Il Napoli quest’anno non ha mai partecipato alla lotta scudetto, nonostante a inizio stagione fosse veramente l’unica capace di competere con l’Inter per qualità della rosa, tenendo conto di un Milan rinnovato e di una Juventus in balia di Allegri e di una rosa non all’altezza. La scelta di Garcia è stata incomprensibile e parliamoci chiaro: il piano di De Laurentiis era quello di portare Italiano o Luis Enrique alla guida del Napoli. 

Garcia, Meluso, ADL: il banco degli imputati

Rudi Garcia arriva fino a Empoli con uno spogliatoio spaccato, privo di alcun sintomo di complicità con i giocatori. In sole 12 giornate di campionato nemmeno un big match vinto (Lazio, Milan, Fiorentina) e anche in Champions fatica. L’unica nota, forse, positiva della gestione Garcia: Raspadori con 4 gol e 2 assist tra campionato e coppa. L’errore principale del tecnico francese: cambiare la natura del Napoli. Spalletti per primo si era reso conto che questa squadra doveva giocare con il 4-3-3; Garcia ha voluto imporre il 4-2-3-1. Risultato: confusione, giocatori “snaturalizzati” e risultati poco convincenti. Empoli diventa la disfatta totale.

L’operato di Mazzarri viaggia tra il tragico, la nostalgia e il fantasma di Spalletti che aleggia sul Maradona. Supercoppa sfumata, confusione tattica e un mercato da cui arrivano nuovi elementi. Ngonge per il futuro, un Mazzocchi scomparso attualmente dai radar, una comparsa come Dendoncker per la panchina, e un Traoré poco incisivo.

Calzona ha riscontrato le stesse difficoltà e dopo la vittoria contro la Juve sembravano esserci segnali di vita in questa squadra, ma si è parlato troppo presto. Anche la Champions è stata salutata a causa del Barcellona. Un cammino attualmente molto discontinuo e qualche errore di troppo (solo 3 vittorie in 12 panchine). Partito come possibile nuovo allenatore sulla scia della collaborazione con Spalletti e Sarri, adesso la sua permanenza non è assolutamente certa.

Il vero problema non è stato tanto la scelta di Garcia, ma la mancanza di una figura mediatrice tra società e campo (allenatore e squadra).

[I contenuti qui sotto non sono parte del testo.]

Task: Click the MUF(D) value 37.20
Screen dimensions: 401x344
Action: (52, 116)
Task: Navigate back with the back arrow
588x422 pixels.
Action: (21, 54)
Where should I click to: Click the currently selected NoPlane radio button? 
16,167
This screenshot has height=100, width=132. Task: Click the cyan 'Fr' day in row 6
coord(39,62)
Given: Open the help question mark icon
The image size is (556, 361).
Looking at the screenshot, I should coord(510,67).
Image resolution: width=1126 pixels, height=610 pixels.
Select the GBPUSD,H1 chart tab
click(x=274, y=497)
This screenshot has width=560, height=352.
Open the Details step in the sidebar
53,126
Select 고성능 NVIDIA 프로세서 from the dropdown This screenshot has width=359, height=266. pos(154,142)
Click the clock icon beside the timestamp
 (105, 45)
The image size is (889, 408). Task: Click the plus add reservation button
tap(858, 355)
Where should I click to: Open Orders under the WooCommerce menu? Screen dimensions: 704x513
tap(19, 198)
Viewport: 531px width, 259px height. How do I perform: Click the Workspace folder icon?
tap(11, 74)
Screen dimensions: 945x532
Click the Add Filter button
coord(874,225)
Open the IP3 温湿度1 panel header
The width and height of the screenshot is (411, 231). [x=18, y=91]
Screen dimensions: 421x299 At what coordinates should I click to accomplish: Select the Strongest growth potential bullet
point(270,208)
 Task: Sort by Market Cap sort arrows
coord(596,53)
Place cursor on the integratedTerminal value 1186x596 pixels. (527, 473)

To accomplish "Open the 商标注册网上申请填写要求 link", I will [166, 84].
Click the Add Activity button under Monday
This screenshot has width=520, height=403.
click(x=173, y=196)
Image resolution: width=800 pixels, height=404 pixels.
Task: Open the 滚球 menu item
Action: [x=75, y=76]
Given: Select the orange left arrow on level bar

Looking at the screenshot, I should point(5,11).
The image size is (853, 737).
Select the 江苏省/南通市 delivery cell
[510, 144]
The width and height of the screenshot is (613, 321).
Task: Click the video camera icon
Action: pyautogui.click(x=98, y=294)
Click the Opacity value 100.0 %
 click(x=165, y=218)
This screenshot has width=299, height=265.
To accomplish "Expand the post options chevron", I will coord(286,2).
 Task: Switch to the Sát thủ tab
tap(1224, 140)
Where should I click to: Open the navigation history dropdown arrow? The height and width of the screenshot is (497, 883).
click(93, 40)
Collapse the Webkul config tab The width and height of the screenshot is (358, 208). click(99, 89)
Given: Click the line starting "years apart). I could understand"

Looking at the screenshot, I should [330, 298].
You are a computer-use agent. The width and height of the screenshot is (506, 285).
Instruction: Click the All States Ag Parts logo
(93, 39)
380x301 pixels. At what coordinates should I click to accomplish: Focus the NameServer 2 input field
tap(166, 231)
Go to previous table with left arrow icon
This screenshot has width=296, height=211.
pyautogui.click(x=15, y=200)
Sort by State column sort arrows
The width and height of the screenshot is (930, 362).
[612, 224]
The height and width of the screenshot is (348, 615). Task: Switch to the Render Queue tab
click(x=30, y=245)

La mancanza di Giuntoli andava rimpiazzata con un nome all’altezza e Meluso ha deluso. Impossibile capire questa scelta e qui sta il peccato di presunzione di ADL, che ha deciso di prendere in mano la situazione, convinto di dimostrare di capirci più lui di molti altri e sottovalutando l’importanza di un direttore sportivo (vedi Marotta nell’Inter o Massara nel Milan del 2022). Rimpiazzare Kim con Natan è stato fallimentare, acquisti poco convincenti (vedi Lindstrom e Cajuste).

Ora si vedrà e si attenderà il da farsi. Intanto c’è da sperare di arrivare almeno in Conference o in Europa League, per poi attendere la scelta per la panchina. Si parla di Pioli, si parla di Gasperini e si parla di Conte, mentre si attende l’arrivo di Manna. Anche qui sarà una scommessa, ma con la partenza di Osimhen ci saranno molto denaro a disposizione per ricostruire il Napoli, perché il quarto scudetto non sia un miraggio, ma qualcosa di concreto a cui aspirare.